Redirecting Standard Output
To specify the output of a program we can use the > (greather than) or the >> (greather than, greather than) followed by the name of a file to wich we want to send the output.
Lets change the "parrot program" onto a "text editor" (how pretensious, hu ?).
$ cat > Arq
The cat continues without the specified input, so is waiting for data typed, but your output is redirected to the file Arq . In this way, everything typed is going to inside the Arq file, that means we did the shorter and whorst text editor of entire planet.
If I do again:
$ cat > Arq
The data in Arq will be lost, as before the redirecting the Shell will create an empty Arq file. To put information at the end of file, it should be done:
$ cat >> Arq
As I already told you, the Shell resolves the line and after send the command to execution. Thus, if you redirect the output of a file to itself, first the Shell empty the file and after send the command to execution. In this way, you just lost your dear file.
With this, we can notice that >> is used to insert data at the end of file.
Redirecting Standard Error Output
As the Shell receives data from a keyboard and send the output to a screen by default, the errors also are send to the screen if you don't specify another output. To redirect the errors, use 2> error_file . Pay atention that between the number 2 and the greather than sign (> ) there is no blank space.

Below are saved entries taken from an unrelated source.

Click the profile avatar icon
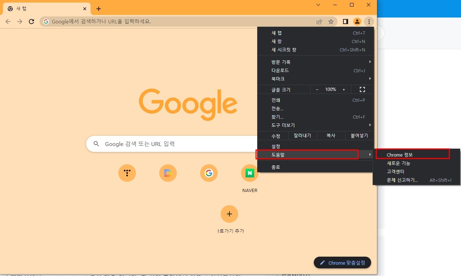 [x=357, y=22]
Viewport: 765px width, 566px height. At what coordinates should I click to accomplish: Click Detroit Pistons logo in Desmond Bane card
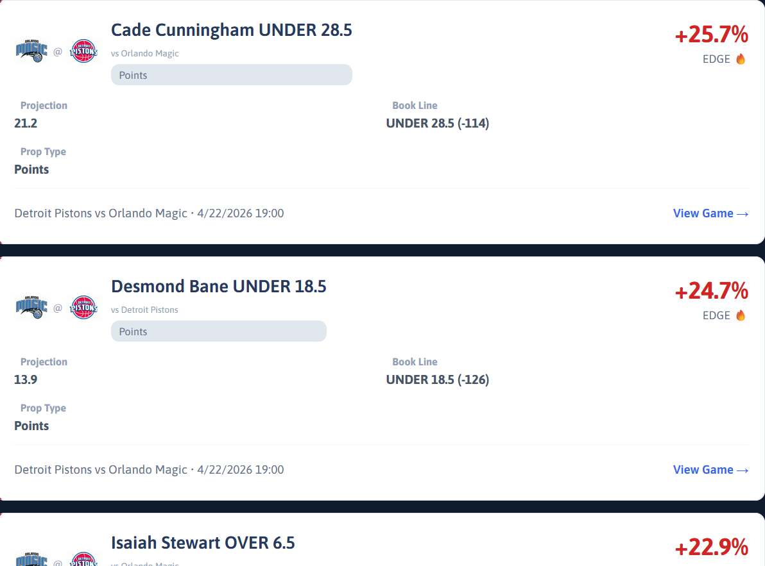click(83, 308)
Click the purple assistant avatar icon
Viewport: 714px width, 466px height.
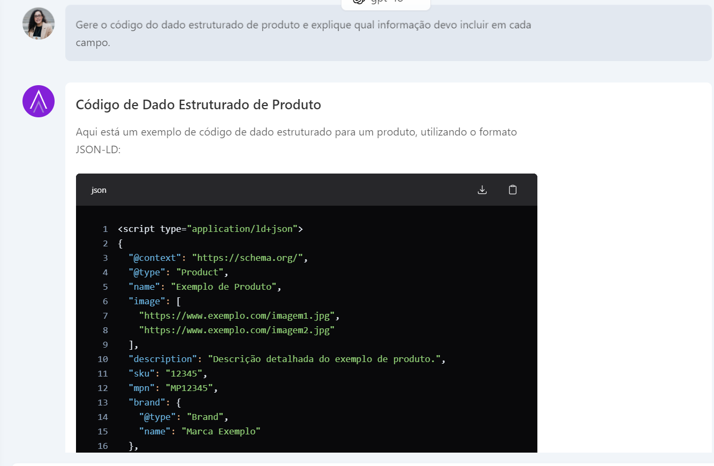pyautogui.click(x=39, y=101)
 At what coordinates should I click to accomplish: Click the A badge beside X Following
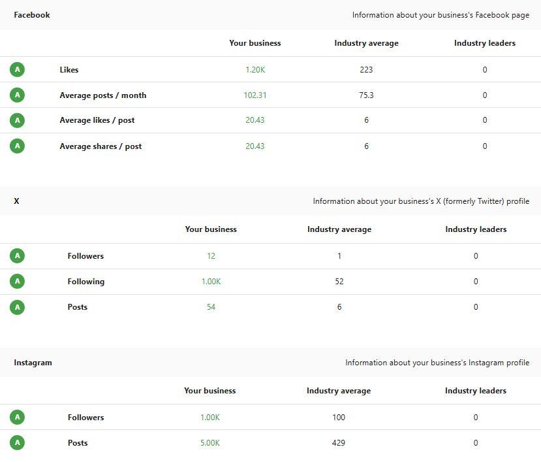(18, 282)
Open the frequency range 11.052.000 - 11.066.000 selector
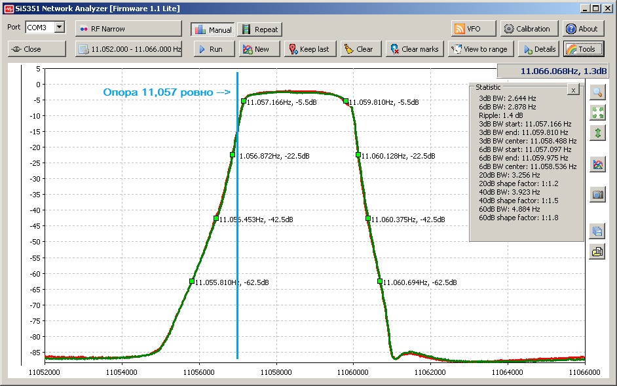Screen dimensions: 617x386 (128, 49)
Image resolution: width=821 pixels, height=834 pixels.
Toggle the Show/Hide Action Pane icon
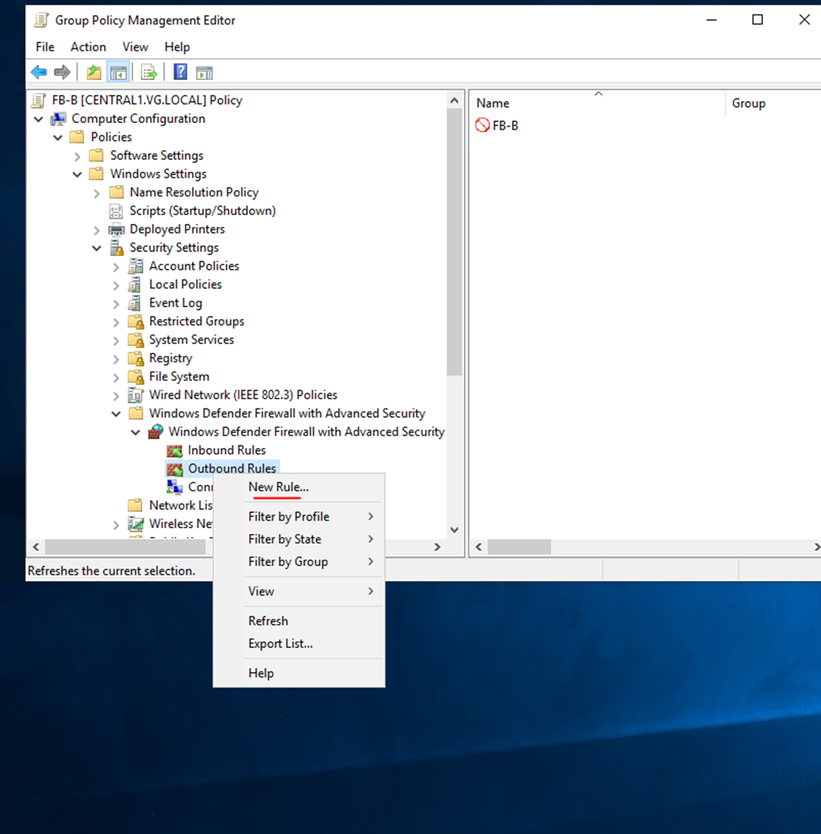205,72

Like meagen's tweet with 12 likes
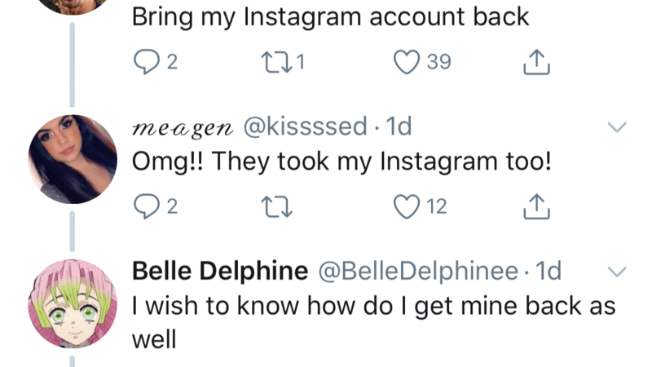pos(406,208)
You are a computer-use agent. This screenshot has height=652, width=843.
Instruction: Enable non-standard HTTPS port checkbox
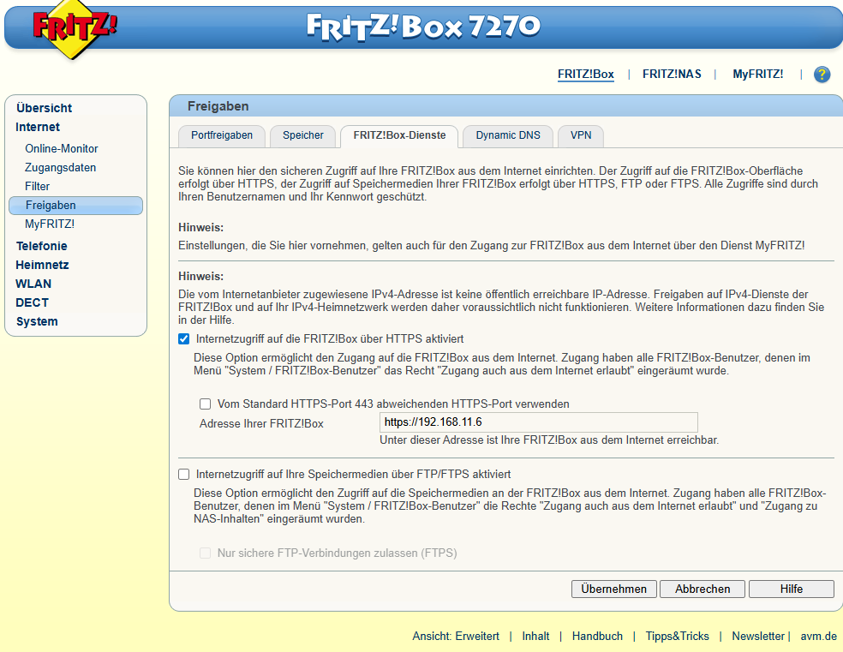[x=205, y=404]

Don't make the confusion between >> with 2> . The first one insert data at the end of a file and the second one redirects the standard error outupt ( stderr ) to the specified file. This is important!
Supose that, during a script execution you can, or not (it depends of the way the program execution takes), created a file named /tmp/IsThisExisting$$ . To erase trash from your disc, at the end of the script you could put a line like:
rm /tmp/IsThisExisting$$
If the file doesn't exist, an error message will be send to the screen. To not allow this, you should do:
rm /tmp/IsThisExisting$$ 2> /dev/null
About the example we just saw, I have two tips:
TIP # 1
The $$ has the PID , this means, the Process IDentification. As Linux is a multi-user system, is always good insert the $$ to the file names that will be used for many people to avoid properties problems, that means, if you named your file just as IsThisExist, the first user (the creator, then) will be your owner and all others will have a permission error when tried to write something in the file.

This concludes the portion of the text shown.